(Exercise prompt)
Output the records again verbatim.

(Source data)

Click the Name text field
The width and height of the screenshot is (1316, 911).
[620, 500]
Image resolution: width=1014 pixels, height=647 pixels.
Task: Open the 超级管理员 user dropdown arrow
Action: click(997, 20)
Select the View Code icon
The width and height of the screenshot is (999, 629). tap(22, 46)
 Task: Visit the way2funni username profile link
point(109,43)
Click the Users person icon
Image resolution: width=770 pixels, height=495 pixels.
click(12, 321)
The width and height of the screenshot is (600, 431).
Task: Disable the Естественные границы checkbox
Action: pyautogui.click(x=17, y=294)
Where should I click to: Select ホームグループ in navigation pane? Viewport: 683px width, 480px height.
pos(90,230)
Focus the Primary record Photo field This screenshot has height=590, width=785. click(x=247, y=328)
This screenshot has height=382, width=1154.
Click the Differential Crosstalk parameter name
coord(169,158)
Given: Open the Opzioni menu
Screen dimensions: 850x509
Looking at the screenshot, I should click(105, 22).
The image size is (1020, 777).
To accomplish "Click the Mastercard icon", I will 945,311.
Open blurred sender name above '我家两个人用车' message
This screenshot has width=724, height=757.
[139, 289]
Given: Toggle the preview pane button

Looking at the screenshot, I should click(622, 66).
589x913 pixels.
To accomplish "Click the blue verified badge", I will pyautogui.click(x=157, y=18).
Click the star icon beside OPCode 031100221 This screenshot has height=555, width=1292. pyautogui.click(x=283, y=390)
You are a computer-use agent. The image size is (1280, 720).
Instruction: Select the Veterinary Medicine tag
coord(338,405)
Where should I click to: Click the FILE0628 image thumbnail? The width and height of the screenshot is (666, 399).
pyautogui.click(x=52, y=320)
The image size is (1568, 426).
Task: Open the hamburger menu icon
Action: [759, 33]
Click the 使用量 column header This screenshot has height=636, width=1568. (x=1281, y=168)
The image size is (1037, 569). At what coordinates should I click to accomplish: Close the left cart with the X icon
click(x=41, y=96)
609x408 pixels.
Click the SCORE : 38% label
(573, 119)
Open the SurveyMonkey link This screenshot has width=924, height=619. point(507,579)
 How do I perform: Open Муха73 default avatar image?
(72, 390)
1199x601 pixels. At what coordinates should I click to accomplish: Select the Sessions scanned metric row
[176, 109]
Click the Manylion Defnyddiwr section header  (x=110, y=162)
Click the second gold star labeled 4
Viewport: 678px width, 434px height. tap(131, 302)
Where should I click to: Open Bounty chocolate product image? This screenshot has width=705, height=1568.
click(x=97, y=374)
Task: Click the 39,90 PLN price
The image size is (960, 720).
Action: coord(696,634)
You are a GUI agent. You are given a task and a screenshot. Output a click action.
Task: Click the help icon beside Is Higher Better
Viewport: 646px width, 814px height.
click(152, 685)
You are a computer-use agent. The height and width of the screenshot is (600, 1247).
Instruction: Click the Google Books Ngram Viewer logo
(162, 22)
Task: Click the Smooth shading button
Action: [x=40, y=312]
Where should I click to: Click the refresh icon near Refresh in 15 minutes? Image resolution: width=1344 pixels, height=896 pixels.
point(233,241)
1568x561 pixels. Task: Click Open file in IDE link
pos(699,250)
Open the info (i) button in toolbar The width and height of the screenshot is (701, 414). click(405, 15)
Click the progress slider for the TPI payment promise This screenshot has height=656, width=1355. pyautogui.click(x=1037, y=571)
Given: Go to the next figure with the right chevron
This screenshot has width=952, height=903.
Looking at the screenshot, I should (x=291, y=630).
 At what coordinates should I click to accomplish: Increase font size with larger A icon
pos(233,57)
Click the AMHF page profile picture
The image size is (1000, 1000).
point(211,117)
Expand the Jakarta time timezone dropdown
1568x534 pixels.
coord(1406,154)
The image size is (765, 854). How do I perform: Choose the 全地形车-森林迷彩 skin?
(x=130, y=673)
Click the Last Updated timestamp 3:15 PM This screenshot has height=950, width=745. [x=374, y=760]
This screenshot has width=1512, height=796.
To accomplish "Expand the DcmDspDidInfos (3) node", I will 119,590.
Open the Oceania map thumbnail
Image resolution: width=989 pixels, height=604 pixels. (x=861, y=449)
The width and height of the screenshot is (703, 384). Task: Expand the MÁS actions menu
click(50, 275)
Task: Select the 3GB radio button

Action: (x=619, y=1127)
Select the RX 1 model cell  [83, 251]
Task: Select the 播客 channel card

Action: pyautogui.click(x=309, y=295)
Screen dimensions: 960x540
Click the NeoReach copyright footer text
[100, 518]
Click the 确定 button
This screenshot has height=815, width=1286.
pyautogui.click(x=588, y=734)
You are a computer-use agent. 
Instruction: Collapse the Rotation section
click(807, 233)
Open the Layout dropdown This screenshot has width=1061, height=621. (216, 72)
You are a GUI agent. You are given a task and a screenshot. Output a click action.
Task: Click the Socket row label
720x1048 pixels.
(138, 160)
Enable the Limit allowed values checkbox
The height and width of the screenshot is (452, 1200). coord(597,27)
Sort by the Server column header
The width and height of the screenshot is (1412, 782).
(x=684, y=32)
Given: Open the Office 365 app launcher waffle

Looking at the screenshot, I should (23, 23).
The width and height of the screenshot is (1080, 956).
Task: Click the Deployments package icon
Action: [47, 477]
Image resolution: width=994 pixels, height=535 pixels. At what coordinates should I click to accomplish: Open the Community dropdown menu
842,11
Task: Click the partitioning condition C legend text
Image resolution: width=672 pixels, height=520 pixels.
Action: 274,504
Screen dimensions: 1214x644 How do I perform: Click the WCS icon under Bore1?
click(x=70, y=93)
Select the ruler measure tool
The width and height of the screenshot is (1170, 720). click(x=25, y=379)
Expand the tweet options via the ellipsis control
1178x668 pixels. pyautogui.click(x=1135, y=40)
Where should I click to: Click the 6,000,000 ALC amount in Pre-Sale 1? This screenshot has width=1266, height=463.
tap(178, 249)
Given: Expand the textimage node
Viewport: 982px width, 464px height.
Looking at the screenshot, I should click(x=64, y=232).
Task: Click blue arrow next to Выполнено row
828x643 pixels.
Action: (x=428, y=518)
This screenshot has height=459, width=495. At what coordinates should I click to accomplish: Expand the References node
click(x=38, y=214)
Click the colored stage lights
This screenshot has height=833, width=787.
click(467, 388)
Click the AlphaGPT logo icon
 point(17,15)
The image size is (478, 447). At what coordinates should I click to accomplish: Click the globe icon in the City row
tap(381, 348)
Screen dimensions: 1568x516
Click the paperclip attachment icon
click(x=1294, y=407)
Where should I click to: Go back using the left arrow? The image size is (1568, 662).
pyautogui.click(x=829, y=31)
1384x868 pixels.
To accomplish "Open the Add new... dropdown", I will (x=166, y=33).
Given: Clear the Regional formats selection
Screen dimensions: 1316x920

(Response to this task)
Click the Name text field
The width and height of the screenshot is (1316, 911).
[620, 500]
Image resolution: width=1014 pixels, height=647 pixels.
Task: Open the 超级管理员 user dropdown arrow
Action: click(997, 20)
Select the View Code icon
The width and height of the screenshot is (999, 629). tap(22, 46)
 Task: Visit the way2funni username profile link
point(109,43)
Click the Users person icon
Image resolution: width=770 pixels, height=495 pixels.
click(12, 321)
The width and height of the screenshot is (600, 431).
Task: Disable the Естественные границы checkbox
Action: pyautogui.click(x=17, y=294)
Where should I click to: Select ホームグループ in navigation pane? Viewport: 683px width, 480px height.
pos(90,230)
Focus the Primary record Photo field This screenshot has height=590, width=785. click(x=247, y=328)
This screenshot has height=382, width=1154.
Click the Differential Crosstalk parameter name
coord(169,158)
Given: Open the Opzioni menu
Screen dimensions: 850x509
Looking at the screenshot, I should click(105, 22).
The image size is (1020, 777).
To accomplish "Click the Mastercard icon", I will 945,311.
Open blurred sender name above '我家两个人用车' message
This screenshot has width=724, height=757.
[139, 289]
Given: Toggle the preview pane button

Looking at the screenshot, I should click(622, 66).
589x913 pixels.
To accomplish "Click the blue verified badge", I will pyautogui.click(x=157, y=18).
Click the star icon beside OPCode 031100221 This screenshot has height=555, width=1292. pyautogui.click(x=283, y=390)
You are a computer-use agent. The image size is (1280, 720).
Instruction: Select the Veterinary Medicine tag
coord(338,405)
Where should I click to: Click the FILE0628 image thumbnail? The width and height of the screenshot is (666, 399).
pyautogui.click(x=52, y=320)
The image size is (1568, 426).
Task: Open the hamburger menu icon
Action: [759, 33]
Click the 使用量 column header This screenshot has height=636, width=1568. (x=1281, y=168)
The image size is (1037, 569). At what coordinates should I click to accomplish: Close the left cart with the X icon
click(x=41, y=96)
609x408 pixels.
Click the SCORE : 38% label
(573, 119)
Open the SurveyMonkey link This screenshot has width=924, height=619. point(507,579)
 How do I perform: Open Муха73 default avatar image?
(72, 390)
1199x601 pixels. At what coordinates should I click to accomplish: Select the Sessions scanned metric row
[176, 109]
Click the Manylion Defnyddiwr section header  (x=110, y=162)
Click the second gold star labeled 4
Viewport: 678px width, 434px height. tap(131, 302)
Where should I click to: Open Bounty chocolate product image? This screenshot has width=705, height=1568.
click(x=97, y=374)
Task: Click the 39,90 PLN price
The image size is (960, 720).
Action: coord(696,634)
You are a GUI agent. You are given a task and a screenshot. Output a click action.
Task: Click the help icon beside Is Higher Better
Viewport: 646px width, 814px height.
click(152, 685)
You are a computer-use agent. The height and width of the screenshot is (600, 1247).
Instruction: Click the Google Books Ngram Viewer logo
(162, 22)
Task: Click the Smooth shading button
Action: [x=40, y=312]
Where should I click to: Click the refresh icon near Refresh in 15 minutes? Image resolution: width=1344 pixels, height=896 pixels.
point(233,241)
1568x561 pixels. Task: Click Open file in IDE link
pos(699,250)
Open the info (i) button in toolbar The width and height of the screenshot is (701, 414). click(405, 15)
Click the progress slider for the TPI payment promise This screenshot has height=656, width=1355. pyautogui.click(x=1037, y=571)
Given: Go to the next figure with the right chevron
This screenshot has width=952, height=903.
Looking at the screenshot, I should (x=291, y=630).
 At what coordinates should I click to accomplish: Increase font size with larger A icon
pos(233,57)
Click the AMHF page profile picture
The image size is (1000, 1000).
point(211,117)
Expand the Jakarta time timezone dropdown
1568x534 pixels.
coord(1406,154)
The image size is (765, 854). How do I perform: Choose the 全地形车-森林迷彩 skin?
(x=130, y=673)
Click the Last Updated timestamp 3:15 PM This screenshot has height=950, width=745. [x=374, y=760]
This screenshot has width=1512, height=796.
To accomplish "Expand the DcmDspDidInfos (3) node", I will 119,590.
Open the Oceania map thumbnail
Image resolution: width=989 pixels, height=604 pixels. (x=861, y=449)
The width and height of the screenshot is (703, 384). Task: Expand the MÁS actions menu
click(50, 275)
Task: Select the 3GB radio button

Action: (x=619, y=1127)
Select the RX 1 model cell  [83, 251]
Task: Select the 播客 channel card

Action: pyautogui.click(x=309, y=295)
Screen dimensions: 960x540
Click the NeoReach copyright footer text
[100, 518]
Click the 确定 button
This screenshot has height=815, width=1286.
pyautogui.click(x=588, y=734)
You are a computer-use agent. 
Instruction: Collapse the Rotation section
click(807, 233)
Open the Layout dropdown This screenshot has width=1061, height=621. (216, 72)
You are a GUI agent. You are given a task and a screenshot. Output a click action.
Task: Click the Socket row label
720x1048 pixels.
(138, 160)
Enable the Limit allowed values checkbox
The height and width of the screenshot is (452, 1200). coord(597,27)
Sort by the Server column header
The width and height of the screenshot is (1412, 782).
(x=684, y=32)
Given: Open the Office 365 app launcher waffle

Looking at the screenshot, I should (23, 23).
The width and height of the screenshot is (1080, 956).
Task: Click the Deployments package icon
Action: [47, 477]
Image resolution: width=994 pixels, height=535 pixels. At what coordinates should I click to accomplish: Open the Community dropdown menu
842,11
Task: Click the partitioning condition C legend text
Image resolution: width=672 pixels, height=520 pixels.
Action: 274,504
Screen dimensions: 1214x644 How do I perform: Click the WCS icon under Bore1?
click(x=70, y=93)
Select the ruler measure tool
The width and height of the screenshot is (1170, 720). click(x=25, y=379)
Expand the tweet options via the ellipsis control
1178x668 pixels. pyautogui.click(x=1135, y=40)
Where should I click to: Click the 6,000,000 ALC amount in Pre-Sale 1? This screenshot has width=1266, height=463.
tap(178, 249)
Given: Expand the textimage node
Viewport: 982px width, 464px height.
Looking at the screenshot, I should click(x=64, y=232).
Task: Click blue arrow next to Выполнено row
828x643 pixels.
Action: (x=428, y=518)
This screenshot has height=459, width=495. At what coordinates should I click to accomplish: Expand the References node
click(x=38, y=214)
Click the colored stage lights
This screenshot has height=833, width=787.
click(467, 388)
Click the AlphaGPT logo icon
 point(17,15)
The image size is (478, 447). At what coordinates should I click to accomplish: Click the globe icon in the City row
tap(381, 348)
Screen dimensions: 1568x516
Click the paperclip attachment icon
click(x=1294, y=407)
Where should I click to: Go back using the left arrow? The image size is (1568, 662).
pyautogui.click(x=829, y=31)
1384x868 pixels.
To accomplish "Open the Add new... dropdown", I will (x=166, y=33).
Given: Clear the Regional formats selection
Screen dimensions: 1316x920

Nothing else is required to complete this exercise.